This is a great collection, but any listing of microbenchmarks needs a caveat. C...

This is a great collection, but any listing of microbenchmarks needs a caveat.

Consider the first example, parallel assignment vs sequential assignment. As we can see by the results, parallel assignment is 2.25x slower, which seems like a monumental impact to performance, right? If all your application does is assign a few variables and exit, sure, but very few applications are this simplistic. In order to make a good judgement call on this optimization, you have to understand the impact within the context of your application:

What is the total execution time of your application?

What portion of that execution time is spent on assignment?

What portion of that execution time is spent on the extra allocation of an array due to parallel assignment?

At the bottom of the benchmark, we can see the iteration rate for each.
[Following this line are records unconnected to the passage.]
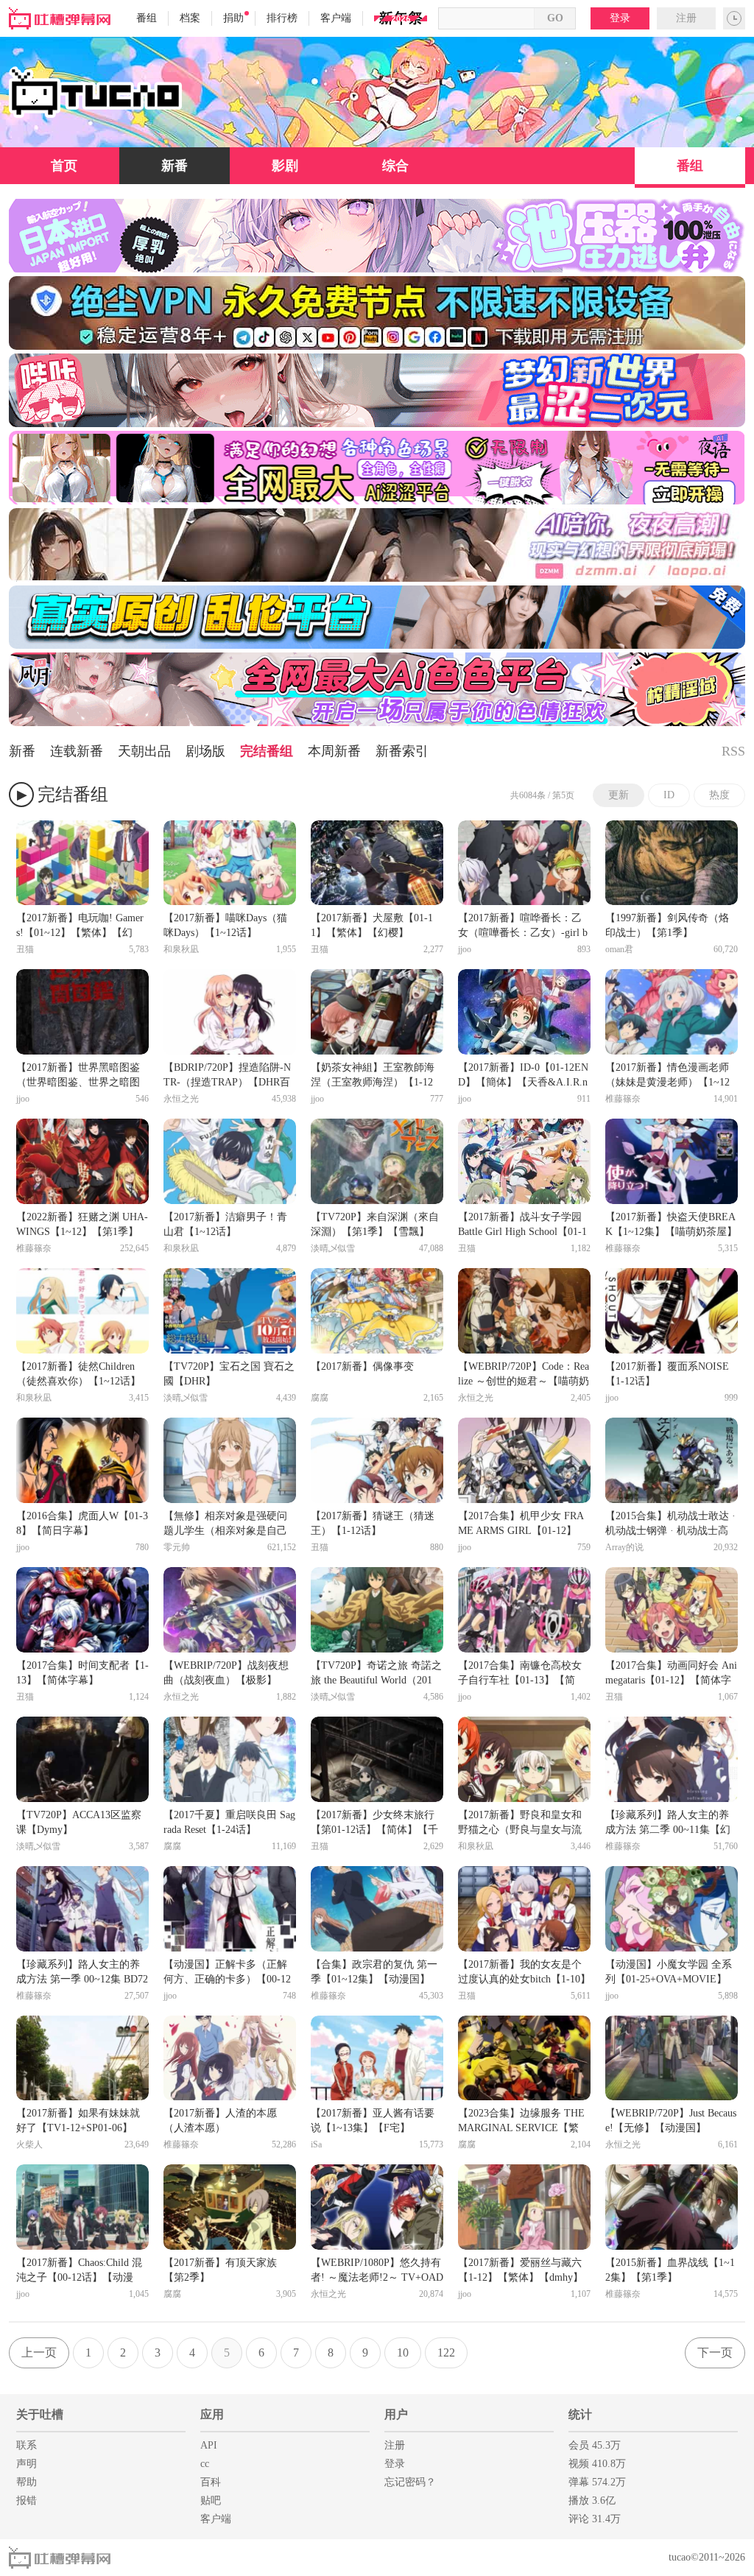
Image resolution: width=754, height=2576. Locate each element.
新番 (174, 165)
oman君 (619, 949)
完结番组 (266, 751)
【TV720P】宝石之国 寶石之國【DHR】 (229, 1374)
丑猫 (25, 949)
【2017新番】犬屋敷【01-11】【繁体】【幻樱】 (372, 925)
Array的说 (624, 1547)
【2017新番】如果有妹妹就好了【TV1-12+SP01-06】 (78, 2120)
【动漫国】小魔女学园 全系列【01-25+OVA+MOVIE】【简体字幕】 (668, 1973)
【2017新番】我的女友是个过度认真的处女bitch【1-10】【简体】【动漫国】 (524, 1973)
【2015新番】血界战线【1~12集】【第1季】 (670, 2270)
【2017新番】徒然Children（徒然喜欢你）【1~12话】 (78, 1374)
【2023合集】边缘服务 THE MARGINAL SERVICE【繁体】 (521, 2122)
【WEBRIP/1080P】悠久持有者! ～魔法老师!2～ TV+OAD (377, 2270)
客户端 (335, 18)
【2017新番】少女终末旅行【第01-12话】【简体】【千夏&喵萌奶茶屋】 (374, 1823)
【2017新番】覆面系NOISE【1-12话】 (667, 1374)
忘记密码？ (410, 2482)
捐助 (233, 18)
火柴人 (29, 2144)
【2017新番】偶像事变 (362, 1366)
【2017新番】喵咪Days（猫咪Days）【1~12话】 (225, 925)
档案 (190, 18)
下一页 (715, 2352)
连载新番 (76, 751)
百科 (210, 2482)
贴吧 (210, 2500)
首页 (64, 165)
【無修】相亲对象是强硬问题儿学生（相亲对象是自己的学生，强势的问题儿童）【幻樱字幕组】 (225, 1524)
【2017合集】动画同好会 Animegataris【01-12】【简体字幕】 (671, 1674)
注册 (686, 18)
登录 (620, 18)
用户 (396, 2414)
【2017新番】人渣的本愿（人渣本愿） (220, 2120)
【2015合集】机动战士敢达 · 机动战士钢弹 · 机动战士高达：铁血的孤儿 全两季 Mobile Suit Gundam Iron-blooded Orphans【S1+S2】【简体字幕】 (670, 1524)
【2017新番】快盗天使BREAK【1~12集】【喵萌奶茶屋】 (671, 1224)
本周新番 (334, 751)
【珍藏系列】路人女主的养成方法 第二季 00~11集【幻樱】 (667, 1823)
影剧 (285, 165)
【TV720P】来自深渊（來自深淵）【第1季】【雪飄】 (375, 1224)
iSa (316, 2144)
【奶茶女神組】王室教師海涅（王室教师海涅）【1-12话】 (372, 1076)
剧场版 (205, 751)
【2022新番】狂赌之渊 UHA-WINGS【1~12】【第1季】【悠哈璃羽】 (82, 1225)
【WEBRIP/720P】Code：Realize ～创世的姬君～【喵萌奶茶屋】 (523, 1375)
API (208, 2445)
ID (668, 794)
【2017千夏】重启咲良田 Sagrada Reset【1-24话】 (229, 1822)
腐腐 (319, 1398)
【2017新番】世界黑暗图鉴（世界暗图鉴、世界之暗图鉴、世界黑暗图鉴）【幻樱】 (78, 1076)
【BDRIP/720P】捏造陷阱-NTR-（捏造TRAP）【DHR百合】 (227, 1076)
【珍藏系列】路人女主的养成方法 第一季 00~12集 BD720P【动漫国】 (82, 1973)
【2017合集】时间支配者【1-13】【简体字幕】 (82, 1673)
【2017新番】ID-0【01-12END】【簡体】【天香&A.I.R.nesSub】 (523, 1076)
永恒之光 (181, 1099)
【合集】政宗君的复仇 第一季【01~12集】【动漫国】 (374, 1972)
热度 (719, 794)
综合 (395, 165)
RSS (733, 751)
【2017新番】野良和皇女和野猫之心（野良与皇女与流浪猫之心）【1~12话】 (520, 1823)
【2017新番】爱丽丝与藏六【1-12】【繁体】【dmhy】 (520, 2270)
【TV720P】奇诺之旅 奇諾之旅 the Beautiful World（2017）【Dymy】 (376, 1674)
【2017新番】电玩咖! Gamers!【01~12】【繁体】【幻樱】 (80, 926)
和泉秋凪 (181, 949)
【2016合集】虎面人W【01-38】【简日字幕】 (82, 1523)
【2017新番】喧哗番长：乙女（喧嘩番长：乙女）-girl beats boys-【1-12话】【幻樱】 (524, 926)
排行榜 (282, 18)
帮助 (26, 2482)
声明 (26, 2463)
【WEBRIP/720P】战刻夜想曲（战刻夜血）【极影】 (226, 1673)
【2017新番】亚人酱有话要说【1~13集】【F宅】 (372, 2120)
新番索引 (402, 751)
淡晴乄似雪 (333, 1248)
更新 (618, 794)
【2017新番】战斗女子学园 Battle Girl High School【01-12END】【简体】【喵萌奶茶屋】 (523, 1225)
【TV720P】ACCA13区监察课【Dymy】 (78, 1822)
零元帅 (176, 1547)
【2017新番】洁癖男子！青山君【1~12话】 (225, 1224)
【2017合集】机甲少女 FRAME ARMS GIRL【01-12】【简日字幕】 (521, 1524)
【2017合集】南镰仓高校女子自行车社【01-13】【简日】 (520, 1674)
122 (446, 2352)
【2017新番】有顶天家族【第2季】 (220, 2270)
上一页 (39, 2352)
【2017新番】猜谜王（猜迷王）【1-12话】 (372, 1523)
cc (204, 2463)
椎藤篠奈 (623, 1099)
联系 (26, 2445)
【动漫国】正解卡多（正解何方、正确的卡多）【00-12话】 (227, 1973)
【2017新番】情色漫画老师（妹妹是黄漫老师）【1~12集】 (667, 1076)
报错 (26, 2500)
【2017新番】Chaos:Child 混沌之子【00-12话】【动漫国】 (79, 2271)
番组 (146, 18)
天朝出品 (144, 751)
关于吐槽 (39, 2414)
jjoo (464, 949)
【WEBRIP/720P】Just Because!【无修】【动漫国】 (670, 2120)
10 (403, 2352)
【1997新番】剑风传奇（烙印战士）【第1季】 (667, 925)
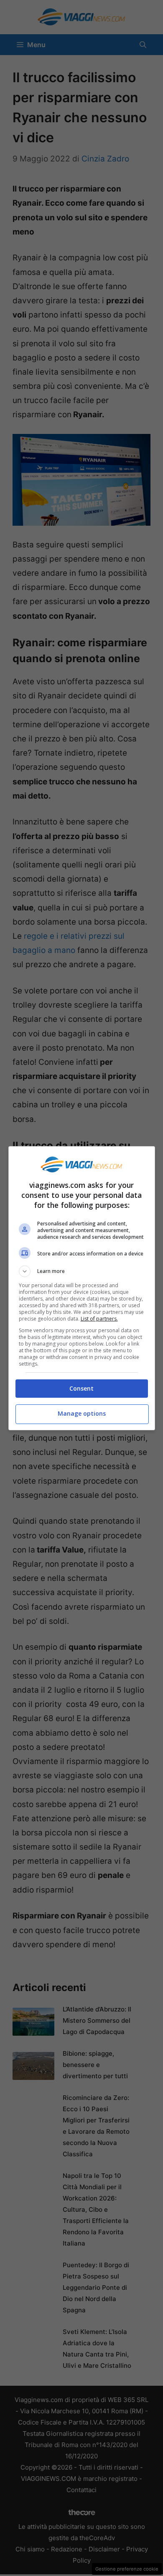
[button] (82, 1271)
Parallel assignment managed a rate of 2521708.9 iterations per second. We can work out the total execution time per iteration from this number:

Single iteration as a fraction of a second: 1/2521708.9

In decimal form: 0.000000396556478 s

Converted to milliseconds: 0.000397 ms

The same conversion for for parallel assignment gets us: 0.0001758783 ms.

In each iteration, we save 0.0002206782 ms.

Circling back to my list of questions, what is the total execution time of my application? If my app uses an I/O calls — and especially network I/O — it could be hundreds of ms. At this delta, it would take over 4,500 iterations of this optimization to achieve an improvement of 1 ms. If we're talking about an operation that occurs locally and is 100% in-memory, execution times may be <50 ms, at which point, you'd need around 2,250 iterations to get a 1 ms improvement.

At this point, I have to tattle on myself. This is an obtuse method of analysis. Microbenchmarks are hard, and at the i/s rate we're seeing here, there could be confounding factors that the author (and I) haven't accounted for. Things like garbage collection and object caching will have an impact at these time scales. Also, we have to ask whether our microbenchmark reflects reality? What real world application repeatedly assigns literals to variables millions of times per second? Extrapolating any meaningful decisions from the microbenchmarks alone is a fools errand.

The lesson is that microbenchmarks can only tell you so much. A comprehensive approach to optimization involves looking at the total run time and apportionment of time in an actual application. This process is called profiling, and the tools for profiling Ruby applications have improved in recent times.

Looking at the parallel vs sequential assignment difference, what you really want to know is whether parallel vs sequential assignment is impacting your application, and to what degree. Profiling tools will tell you where your application spends its time, and where it's allocating memory. This tells you where to look. Microbenchmarks will tell you which idioms you pay a penalty for. The combination of the two allows you to make smart decisions.

If you have a a parallel assignment wrapped in a loop that will execute hundreds of thousands of times every time your application runs, this will show up during profiling. Moving to sequential optimization will likely pay dividends. Otherwise, the penalty paid for parallel assignment is probably minimal. Profiling is a good way to tell the difference.